Toshiba is preparing to release its first tablet for the U.S. market at the 2011 Consumer Electronics Show in Las Vegas this week, the Associated Press has reported.
Tentatively called the Toshiba Tablet, the device features a 10.1-inch display and runs Android 2.4-known as "Honeycomb"-an operating system designed specifically with tablet functionality in mind.
While Google has yet to get specific about the updates to Honeycomb, Andy Rubin, Google's head of mobile, said in a meeting in December that "Honeycomb will enable applications to have multiple views and present information differently, depending on whether they're running on a phone or a tablet," according to AP.
With the Tablet, Toshiba appears to be making an effort to compete with the Apple iPad and improve on the Folio-its initial, quick response to the burgeoning tablet market. However, the device has suffered from so many issues that some retailers in the United Kingdom actually pulled it from their shelves. (The Folio recently received a firmware update that's said to solve many, but not all, of its issues.)

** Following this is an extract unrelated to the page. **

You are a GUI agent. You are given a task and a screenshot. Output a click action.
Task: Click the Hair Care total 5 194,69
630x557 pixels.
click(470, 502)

The Tablet is expected to be slightly larger and heavier than the iPad-1.7 pounds and just over half an inch thick, versus the iPad's firm 0.5 inches and 1.5 pounds. It will reportedly run Nvidia's dual-core Tegra 2 chip and offer only WiFi connectivity at first, with carrier deals (and so wireless broadband connectivity) expected to follow. Battery life-a far cry from the iPad's 10-plus hours-is said to clock in at seven hours.
Besting the iPad, however, it'll have two cameras-a 5-megapixel model on the back and a 2-megapixel model up front-and run Adobe's Flash. GPS and Bluetooth will be included, and so will a mini USB port and SD memory card slot, as well as full-size USB and HDMI (High-Definition Multimedia Interface) ports. The display will also support high-definition video viewing at a resolution of 1080p.
Ergonomics are said to be improved since the Folio. There's a rubberized back for easy gripping; a glossy, black front; and a replaceable rear plate for customizing the Tablet's appearance.
As for pricing, that, too, is not yet firmly settled, reports AP, though the device should be "competitive with the iPad," which ranges from $499 for the 16GB, WiFi-only model to $829 for the highest-end version, with 64GB of memory and both WiFi and 3G connectivity.
Toshiba should have lots of company in introducing a tablet at CES. Microsoft CEO Steve Ballmer is expected to introduce several Windows 7-running tablets, including models from Samsung and Dell.
Market research firm iSuppli expects shipments of tablets to reach 43.7 million in 2011, before climbing to 63.3 million in 2012. According to The New York Times, Ballmer may also show off a model running Windows 8.
ViewSonic is also expected to introduce a hybrid Android-running smartphone/tablet that can support 4G connectivity, and Motorola is likely to unveil a tablet, teasingly shown off late in 2010, that will also run Honeycomb. Hewlett-Packard will soon also be contributing to the tablet market-likely in the March timeframe-and so will Research In Motion, though May is said to be more likely.
While Toshiba will introduce the Tablet in January, writes AP, it won't become available until June.